With Brett Kavanaugh given a lifetime appointment, it’s Bad Complacent Contrarian Punditry About Roe O’Clock!
In recent years, the court has sidestepped most abortion cases, allowing lower courts to rule against new restrictions and declining to hear further appeals.
The assumption that increasingly Trumpified circuit courts will just strike down any envelope-pushing abortion law has already been proven howlingly false, as an 8 CA panel has already effectively refused to apply Whole Woman’s Health. As more and more circuits flip Republican, a Supreme Court that does nothing would result in substantially reduced abortion access.
Chief Justice John Roberts shows keen awareness of political currents, and he knows this is nuclear. Far likelier is that the court would allow gradual and less drastic encroachments on access to abortion over the long term.
Again, pundits who see regulations that would result in most or all abortion clinics being shut down as minor shifts rather that de facto reversals of Roe are going to be a major problem in coming years. The fact that Supreme Court decision does not formally overrule Roe doesn’t make it a minor shift.
Even in the worst-case scenario, of Roe being overturned, states would retain the right to make their own laws, and fewer than one in five Americans believe that abortion should be outlawed in all circumstances. Again, though, a ruling that extreme would cause societal upheaval, and it’s unlikely.
Hmm, “these regulations will just affect some poor women in states where I don’t live, so who cares, really?”; “overruling Roe would send the issue back to the states,” “national public opinion surveys will stop state legislatures from restricting abortion” — it’s almost every terrible argument pundits make about Roe crammed into one graf!
What amazes me most is that a pundit could write, in October 2018, that Republicans would never try to do something that does not have the support of national public opinion. Christ, if that was true Kavanaugh wouldn’t be on the Court.
The rest of the column isn’t much better informed:
Alito’s confirmation, wrote author Jan Crawford Greenburg in a 2007 book, would have “repercussions as yet unimagined.”

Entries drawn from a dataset
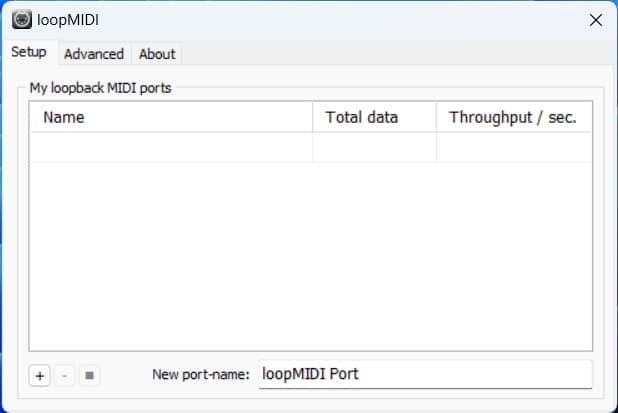Select the empty first row Name cell
This screenshot has width=618, height=413.
coord(170,147)
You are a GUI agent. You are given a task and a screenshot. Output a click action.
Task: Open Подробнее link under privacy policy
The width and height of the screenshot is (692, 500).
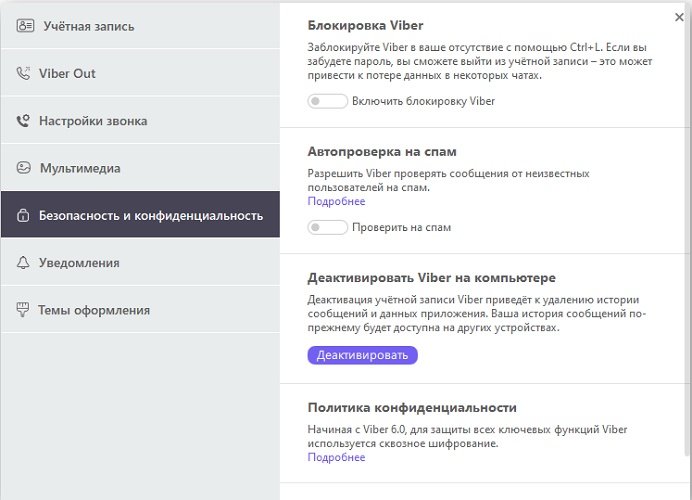(x=336, y=457)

Set of tasks
1) Answer these questions from the Roe commentary.
(a) What does the writer say an 8 CA panel effectively refused to do?
(b) What share of Americans does the quoted column say believe abortion should be outlawed in all circumstances?
(c) Who wrote, in a 2007 book, that Alito's confirmation would have "repercussions as yet unimagined"?
2) In the Roe commentary, why does the writer say a Supreme Court that does nothing would still result in substantially reduced abortion access?
3) Carry on the Roe commentary after its final sentence.

Answer list
1)
(a) Apply Whole Woman's Health.
(b) Fewer than one in five.
(c) Jan Crawford Greenburg.

2) The writer says the assumption that increasingly Trumpified circuit courts will strike down any envelope-pushing abortion law has already been proven false, since an 8 CA panel effectively refused to apply Whole Woman's Health. As more circuits flip Republican, leaving their rulings in place would cut abortion access.

3)
In a narrow sense, of course, Greenburg’s characterization was true, since unimagined repercussions are inescapable. But the imagined repercussions—such as the overturning of Roe v. Wade—didn’t come to pass. Yes, Alito is hard-right. Many people have hated his rulings, often for good reason. But the court didn’t do a sudden flip. Predictions of a succession of crazy 5–4 decisions dominating our landscape are overblown. Fewer than one in five Supreme Court rulings have such a split. Over a third are unanimous.
Frank does not cite the people who thought that Alito’s conformation — which shifted the median vote on the Court from one justice who voted to re-affirm Roe to another — would result in Roe v. Wade being overruled, presumably because this is his own misunderstanding. It hardly follows that shifting the median vote of the Court to Roberts, who dissented from a 2016 ruling striking down Texas’s draconian TRAP law, would have the same effect as switching from O’Connor to Kennedy.
The last part of the graf is also remarkably beside the point. “Sure, the Roberts Court has completely gutted the Voting Rights Act, but many of its opinions are minor technical cases decided unanimously.” Oh well then!
One just hopes that this “liberals, don’t worry about the Court” punditry will become less and less representative of liberal opinion, not least because this kind of complacency and ignorance helped pave the way for President Trump.